Problem description: The answer must consist of each line below that holds the word "icon", copied as it stands.

Dataset entries:
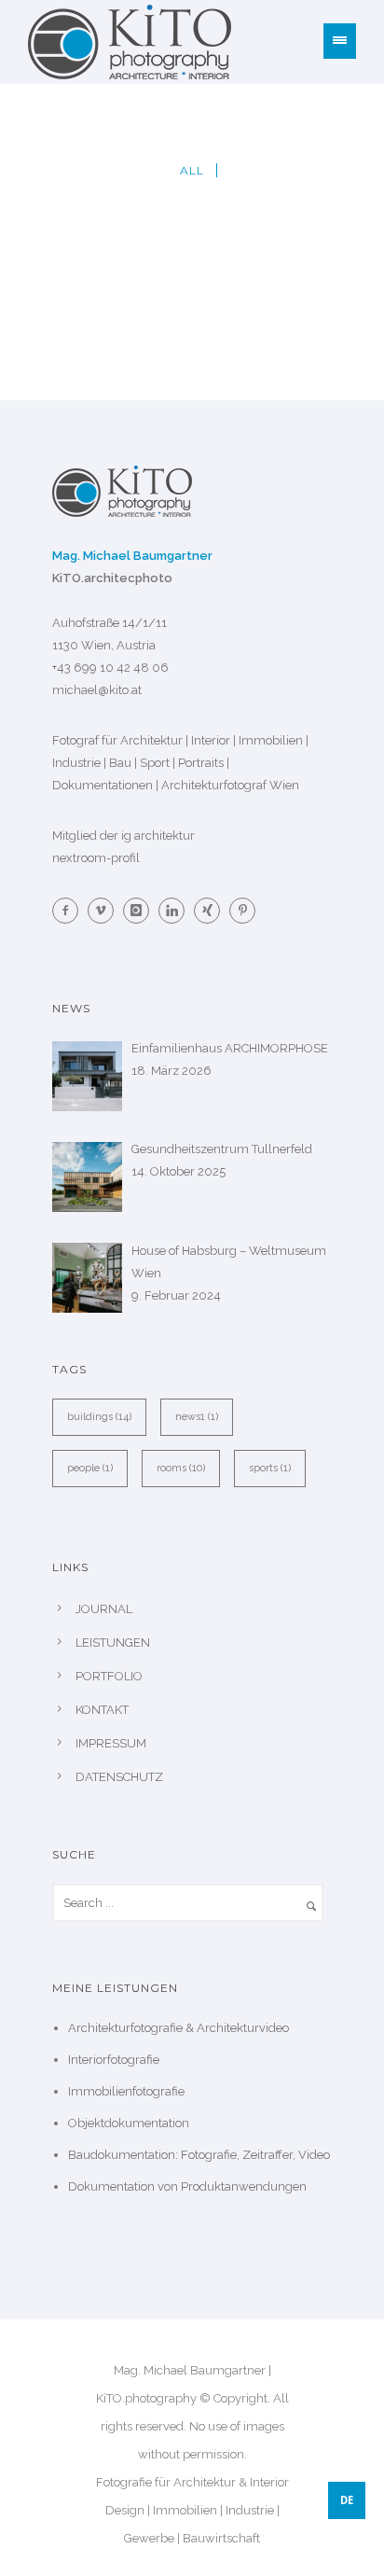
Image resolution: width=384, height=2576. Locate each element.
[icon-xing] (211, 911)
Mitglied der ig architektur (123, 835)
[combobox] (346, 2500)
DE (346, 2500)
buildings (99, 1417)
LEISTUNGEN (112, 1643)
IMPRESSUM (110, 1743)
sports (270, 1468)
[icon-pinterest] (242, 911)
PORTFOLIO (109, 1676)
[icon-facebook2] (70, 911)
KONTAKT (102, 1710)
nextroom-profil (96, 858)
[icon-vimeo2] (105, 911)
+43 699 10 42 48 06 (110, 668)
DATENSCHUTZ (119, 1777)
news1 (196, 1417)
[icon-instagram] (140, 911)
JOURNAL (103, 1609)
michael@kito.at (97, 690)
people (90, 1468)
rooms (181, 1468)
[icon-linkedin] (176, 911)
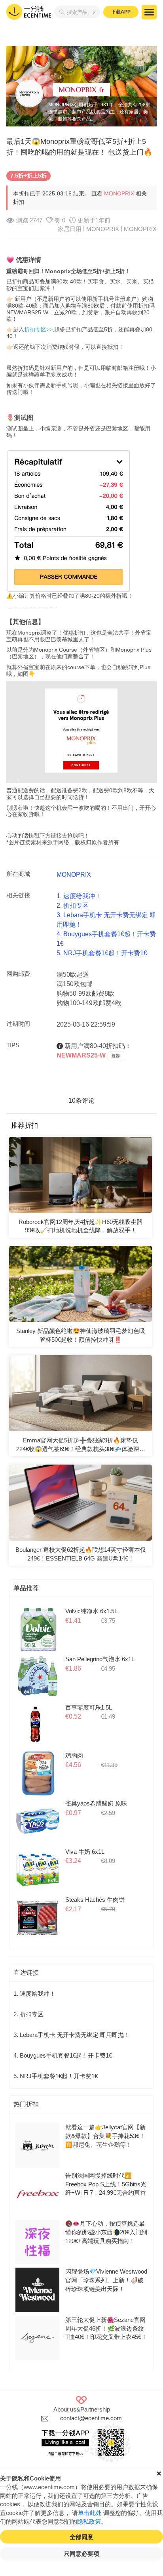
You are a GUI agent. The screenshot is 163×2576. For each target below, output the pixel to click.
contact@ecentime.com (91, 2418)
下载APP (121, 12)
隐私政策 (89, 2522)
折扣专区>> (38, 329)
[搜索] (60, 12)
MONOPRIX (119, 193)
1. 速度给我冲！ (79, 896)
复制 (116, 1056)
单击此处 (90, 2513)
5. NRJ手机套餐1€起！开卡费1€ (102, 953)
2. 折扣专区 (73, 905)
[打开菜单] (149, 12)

Exercise result:
[icon-xing] (211, 911)
[icon-pinterest] (242, 911)
[icon-facebook2] (70, 911)
[icon-vimeo2] (105, 911)
[icon-instagram] (140, 911)
[icon-linkedin] (176, 911)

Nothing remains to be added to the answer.